South Greeley is a census-designated place (CDP) in Laramie County, Wyoming, United States. It is part of the Cheyenne, Wyoming Metropolitan Statistical Area. The population was 4,733 at the 2020 census.  The population was 4,217 at the 2010 census.

Geography
South Greeley is located at  (41.097040, -104.805302).

According to the United States Census Bureau, the CDP has a total area of 1.7 square miles (4.4 km2), all land.

Despite its name, South Greeley lies approximately 50 miles north of Greeley, Colorado.

Demographics
At the 2020 Census, there were 4,733 people.  At the 2000 census, there were 4,201 people, 1,553 households and 1,091 families residing in the CDP. The population density was 2,489.6 per square mile (959.8/km2). There were 1,679 housing units at an average density of 995.0/sq mi (383.6/km2). The racial makeup of the CDP was 84.86% White, 2.31% African American, 1.50% Native American, 0.33% Asian, 7.19% from other races, and 3.81% from two or more races. Hispanic or Latino of any race were 14.90% of the population.
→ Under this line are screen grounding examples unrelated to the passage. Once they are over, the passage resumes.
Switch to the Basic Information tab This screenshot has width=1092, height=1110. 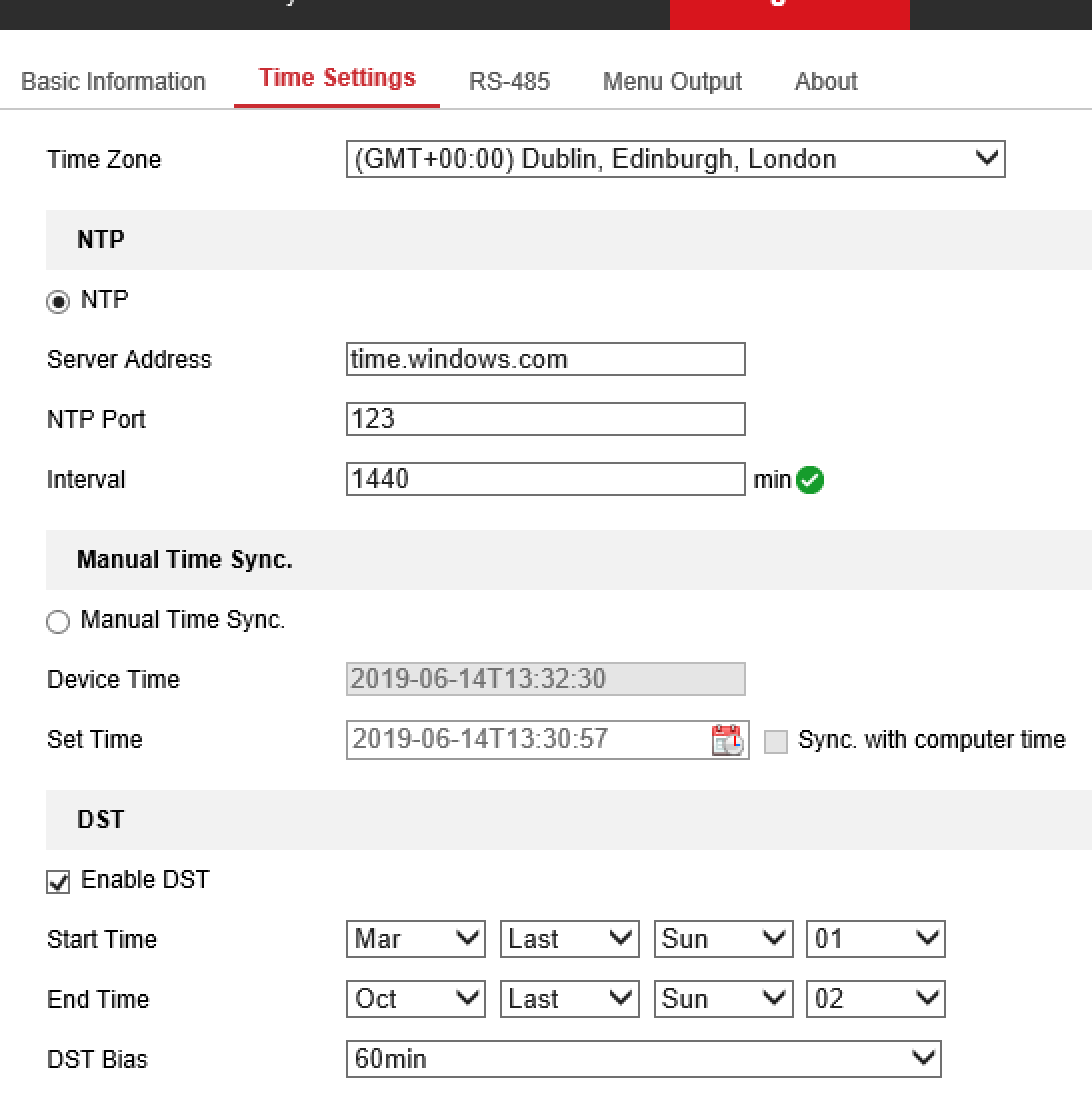(x=113, y=82)
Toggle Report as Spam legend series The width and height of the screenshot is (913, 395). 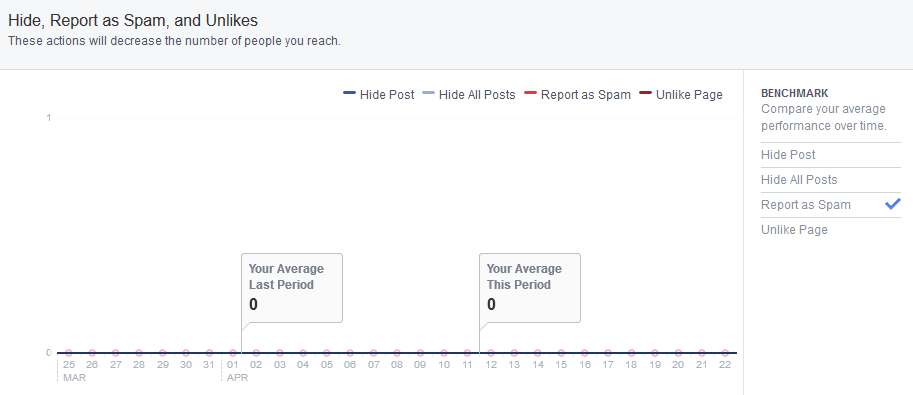(577, 94)
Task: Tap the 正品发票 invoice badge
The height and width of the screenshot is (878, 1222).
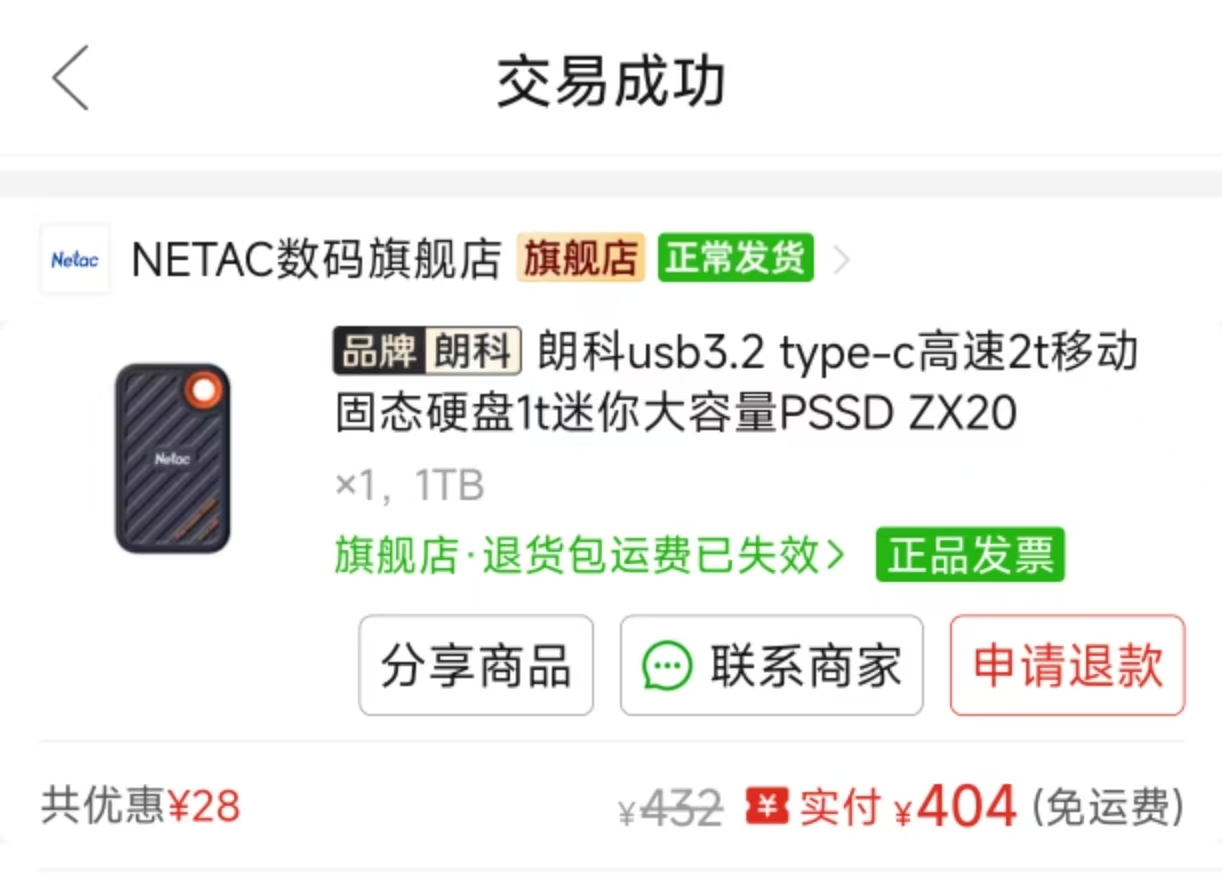Action: 970,556

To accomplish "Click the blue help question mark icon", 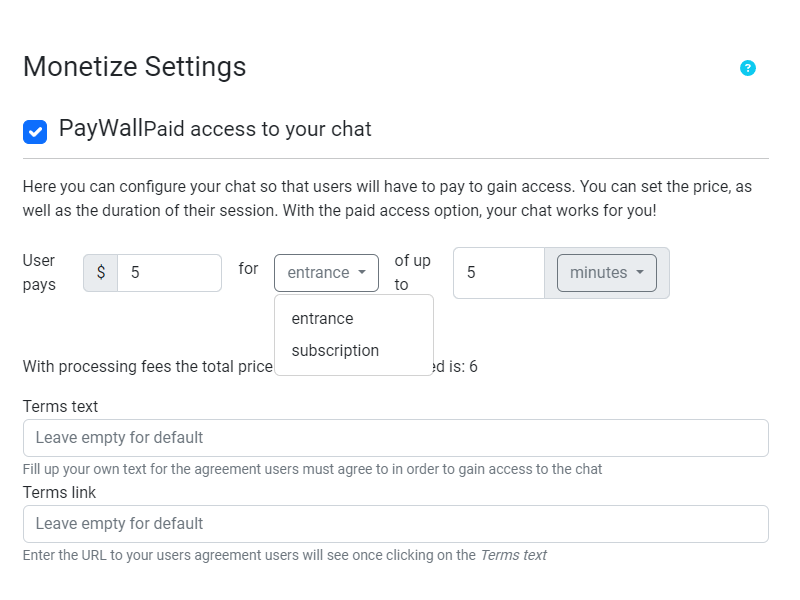I will click(748, 68).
There were 1,553 households, of which 42.0% had children under the age of 18 living with them, 48.6% were married couples living together, 14.8% had a female householder with no husband present, and 29.7% were non-families. 22.5% of all households were made up of individuals, and 4.7% had someone living alone who was 65 years of age or older. The average household size was 2.71 and the average family size was 3.15.

32.1% of the population were under the age of 18, 10.9% from 18 to 24, 33.8% from 25 to 44, 17.8% from 45 to 64, and 5.3% who were 65 years of age or older. The median age was 29 years. For every 100 females, there were 103.3 males. For every 100 females age 18 and over, there were 101.2 males.

The median household income was $31,729 and the median family income was $34,015. Males had a median income of $28,468 vand females $19,696. The per capita income was $13,925. About 14.0% of families and 16.6% of the population were below the poverty line, including 23.4% of those under age 18 and 12.2% of those age 65 or over.

Education
Public education in the community of South Greeley is provided by Laramie County School District #1.